You know why girls choose douche bags and players? Yes, exactly. They’re more confident! I’m really not that confident myself, which has pretty much made me a failure. Their sex appeal comes from that security they have in themselves; they channel their own self confidence to their dates and in turn, the girls feel just as confident with them.

This is where most nice guys fail. They fail to impress their dates the first time because they are too fidgety, they cannot look in her eyes, and they are almost always distracted. The first date blues always get them and their true personality – the nice, warm, loving, admirable traits – are overshadowed by their lack of self confidence. Instead they come out as not serious enough, boring, and maybe even rude at some point.

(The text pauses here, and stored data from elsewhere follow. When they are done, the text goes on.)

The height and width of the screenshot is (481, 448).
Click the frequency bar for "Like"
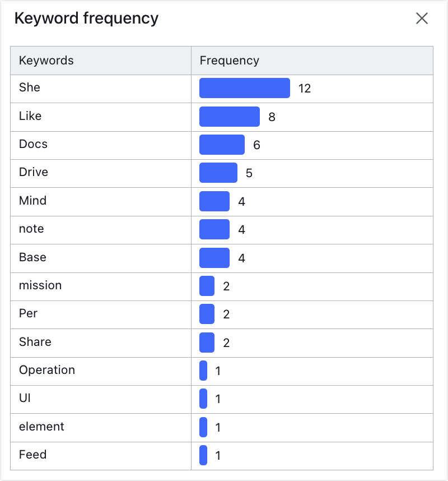pyautogui.click(x=228, y=116)
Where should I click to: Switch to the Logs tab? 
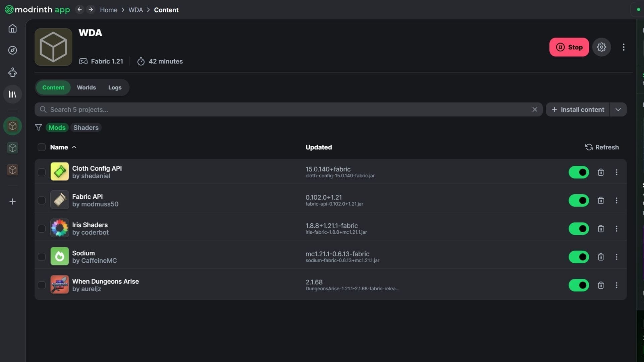(115, 87)

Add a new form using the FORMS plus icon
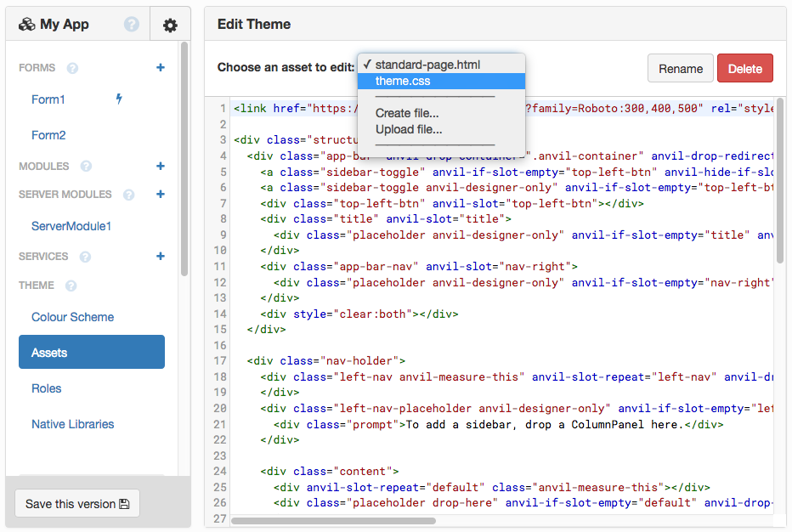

Confidence is the sexiest thing in anyone – men and women alike. Of course it takes a lot of brains, too, to recognize the difference between confident and cocky.

If you’re the type that runs out of things to say or gets the nerves when on a date or you just need the extra kick in the gut for your next date, here are some ways to fake your confidence:

Wear something nice but comfortable. When looking for clothes to wear on a date, always go for something that makes you feel handsome. Wearing something too fancy may not feel natural, further eroding your confidence.

Posture, posture!  Slouching makes your date feel unimportant. It makes her feel like you’re disinterested in talking with her, or you’re not taking her seriously. Sit up straight, cross your legs if you need to but keep a straight back. You’ll get used to it. If you need more help in correcting a slouch, read this Health Guidance article.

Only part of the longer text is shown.